In trying to explain why he didn't read Scovell's original piece when it was published, Letterman told her he was working to keep his marriage from falling apart, an explanation of which she is skeptical. "Dave using his family as an excuse for neglecting his professional duties is a luxury no high-level female could ever afford. He faced no corporate punishment after his on-air disclosure [about a CBS employee's attempt to extort him over multiple affairs with staffers]," Scovell writes. "Self-reflection can save a marriage, but it can’t change history."

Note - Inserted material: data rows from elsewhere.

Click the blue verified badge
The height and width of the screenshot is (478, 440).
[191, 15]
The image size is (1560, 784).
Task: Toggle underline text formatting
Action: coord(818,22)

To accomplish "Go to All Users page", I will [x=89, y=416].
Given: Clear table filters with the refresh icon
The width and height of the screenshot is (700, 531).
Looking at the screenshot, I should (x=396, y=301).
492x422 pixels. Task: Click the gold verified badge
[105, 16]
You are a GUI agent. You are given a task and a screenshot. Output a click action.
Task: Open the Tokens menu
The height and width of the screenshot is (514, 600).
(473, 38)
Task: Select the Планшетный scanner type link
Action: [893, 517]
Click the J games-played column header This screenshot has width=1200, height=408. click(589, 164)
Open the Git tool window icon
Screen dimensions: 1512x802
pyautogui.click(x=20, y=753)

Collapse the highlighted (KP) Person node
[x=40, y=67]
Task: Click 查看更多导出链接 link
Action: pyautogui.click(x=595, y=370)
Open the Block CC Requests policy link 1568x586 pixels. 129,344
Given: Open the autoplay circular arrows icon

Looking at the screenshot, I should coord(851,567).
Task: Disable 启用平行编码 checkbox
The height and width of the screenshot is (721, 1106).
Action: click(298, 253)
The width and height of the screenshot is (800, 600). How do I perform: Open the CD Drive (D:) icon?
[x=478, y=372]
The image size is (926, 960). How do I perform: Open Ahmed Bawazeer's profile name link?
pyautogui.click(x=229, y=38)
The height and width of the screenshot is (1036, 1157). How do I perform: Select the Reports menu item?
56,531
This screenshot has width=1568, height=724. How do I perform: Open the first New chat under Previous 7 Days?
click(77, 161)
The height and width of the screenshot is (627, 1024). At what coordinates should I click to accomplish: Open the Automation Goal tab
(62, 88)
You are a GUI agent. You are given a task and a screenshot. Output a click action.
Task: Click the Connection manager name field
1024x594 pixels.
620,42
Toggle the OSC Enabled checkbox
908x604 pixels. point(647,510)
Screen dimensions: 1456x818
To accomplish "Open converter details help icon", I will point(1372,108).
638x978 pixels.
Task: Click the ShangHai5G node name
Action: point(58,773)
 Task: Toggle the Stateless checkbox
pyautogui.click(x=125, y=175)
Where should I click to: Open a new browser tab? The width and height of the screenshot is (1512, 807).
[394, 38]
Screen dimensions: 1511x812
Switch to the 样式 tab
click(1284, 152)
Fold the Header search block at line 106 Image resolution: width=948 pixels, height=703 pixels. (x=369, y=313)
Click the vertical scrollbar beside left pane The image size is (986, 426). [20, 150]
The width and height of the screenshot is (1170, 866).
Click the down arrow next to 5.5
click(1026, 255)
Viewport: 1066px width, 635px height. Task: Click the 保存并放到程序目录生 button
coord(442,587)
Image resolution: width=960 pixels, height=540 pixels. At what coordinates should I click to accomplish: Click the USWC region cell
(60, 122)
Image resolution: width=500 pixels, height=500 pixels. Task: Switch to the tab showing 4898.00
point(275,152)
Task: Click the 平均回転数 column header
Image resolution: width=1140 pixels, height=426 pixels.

In "Letterman and Me," the comedy writer said that, as the second-ever woman hired to Late Night's writing staff, she experienced a hostile work environment for women. She recalls rumors that Letterman was having relationships with female staffers, that those female staffers accumulated extra power in the office, and that she was paid extra attention as a woman on staff. Scovell also pointed out the dearth of female writers on late-night television at large, not just on Letterman.

In her 2019 conversation with Letterman, Scovell shared with him her belief that her comedy career suffered as a result of writing "Letterman and Me." She says that in writers rooms in the last 10 years, she has been viewed as a "prig," and after one colleague made a sexist comment in the room, he asked her if she was going to "write about that."

Scovell also shares allegations she made in Just the Funny Parts that The Smothers Brothers Comedy Hour head writer Jim Stafford once forced her to have oral sex when she was up for a job on the show's second season. (She never got the job.) Letterman offered her sympathy that she commends in the story. "At the time, Dave’s sympathetic words washed over me, but listening to the playback a week later, I was grateful. Dave took the moment seriously and didn’t allow me to end it with a punch line," she writes.

After their conversation, Scovell reports, Letterman reached out to two women who "should have been writers" on the show and apologized to them. Nevertheless, Scovell doesn't give him a pass after their conversation: "Dave still carries around his guilt and I still carry around my anger."